## Given passage
============================================================

On heels of damning sex abuse verdict, Trump faces GOP voters on live CNN town hall
WASHINGTON — Unchastened and unrepentant, Donald Trump picked up Wednesday where he left off two years ago, rejecting the 2020 election results and his role in the Jan. 6 riots, denouncing Democrats as "stupid fools" and vowing to make the U.S. a fossil-fuel superpower.
Twice impeached, recently indicted and now on the hook for a $5-million sexual abuse and defamation verdict, image rehabilitation was clearly the furthest thing from Trump's mind as he barrelled into New Hampshire for a prime-time CNN town hall.
The former president denied knowing E. Jean Carroll, the "wackjob" whose civil suit ended Tuesday with a finding that Trump sexually assaulted the former magazine writer in 1996, then later defamed her in his public efforts to deny the allegations.
He rejected any suggestion that he helped to foment the deadly Capitol Hill riots in 2021, when supporters ran rampant through Congress, fuelled by his still-rigid insistence that he was the rightful winner of the presidential election.

============================================================

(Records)

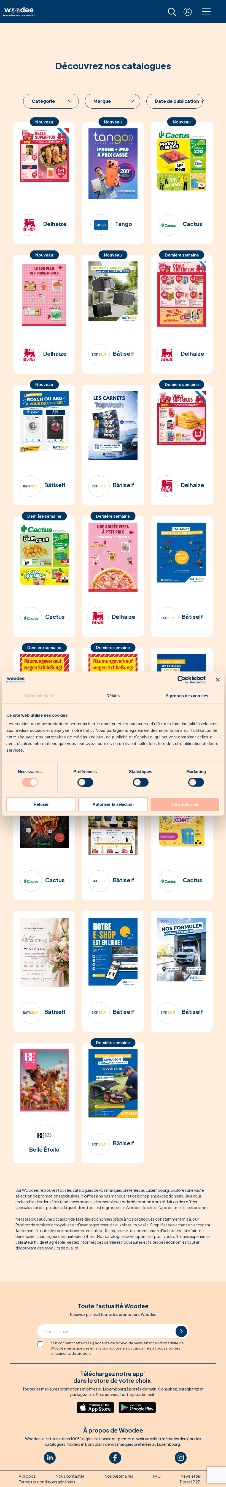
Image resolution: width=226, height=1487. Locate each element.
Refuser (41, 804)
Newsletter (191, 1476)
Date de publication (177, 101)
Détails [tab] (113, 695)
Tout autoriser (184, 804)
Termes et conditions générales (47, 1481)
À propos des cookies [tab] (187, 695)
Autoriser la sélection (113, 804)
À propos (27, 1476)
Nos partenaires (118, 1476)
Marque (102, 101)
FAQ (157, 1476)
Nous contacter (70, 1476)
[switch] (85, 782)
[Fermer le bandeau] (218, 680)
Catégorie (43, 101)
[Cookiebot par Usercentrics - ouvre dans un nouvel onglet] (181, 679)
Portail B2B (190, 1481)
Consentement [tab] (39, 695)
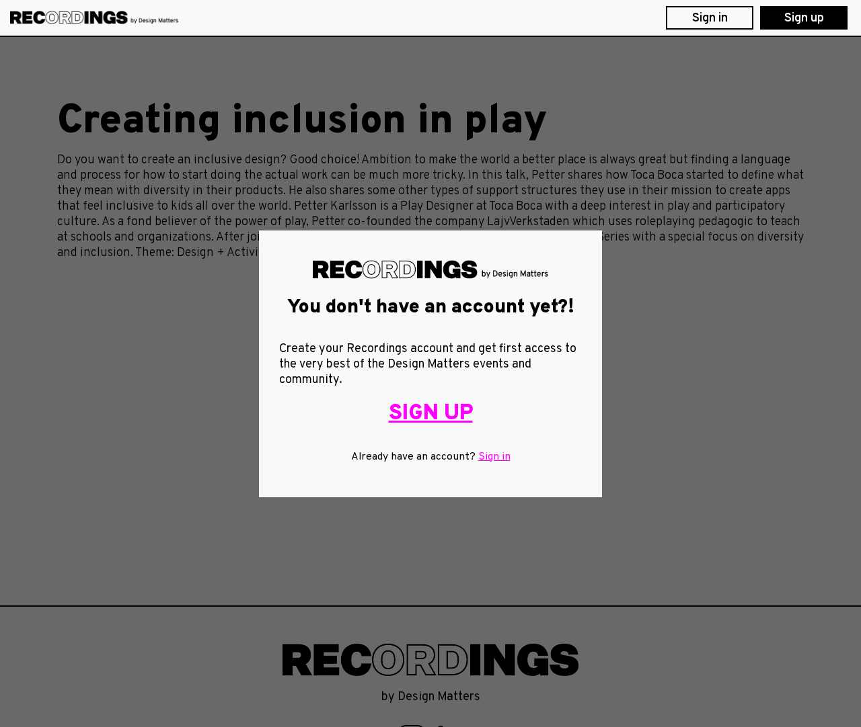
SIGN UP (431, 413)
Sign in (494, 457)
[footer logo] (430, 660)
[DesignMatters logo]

============================================================

Could you pick up the news report on Trump's CNN town hall in New Hampshire and continue writing it from its last sentence?

## Answer to this problem
And throughout, Trump — the clear front-runner for the Republican nomination for president in 2024 — played to a friendly crowd, basking in frequent applause breaks and raucous laughter from the crowd, particularly when he shouted down host Kaitlan Collins, describing her at one point as a "nasty woman."
"They were there with love in their heart — it was a beautiful day," he said of the riots, blaming D.C. Mayor Muriel Bowser and former House Speaker Nancy Pelosi for a lack of security at the Capitol.
As president, he said, he would "most likely" pardon a "large portion" of the nearly 500 people — "great people" — convicted to date for their actions on that day, although he stopped short when asked if that would include members of the extremist Proud Boys.
And when asked if he'd respect the results of the next election, he said he would — "If I think it's an honest election."
He added: "If I don't win, this country's going to be in big trouble."
When a member of the audience, which largely comprised Republican and undeclared voters, asked about his plan to tackle inflation, he replied, simply: "Drill, baby, drill."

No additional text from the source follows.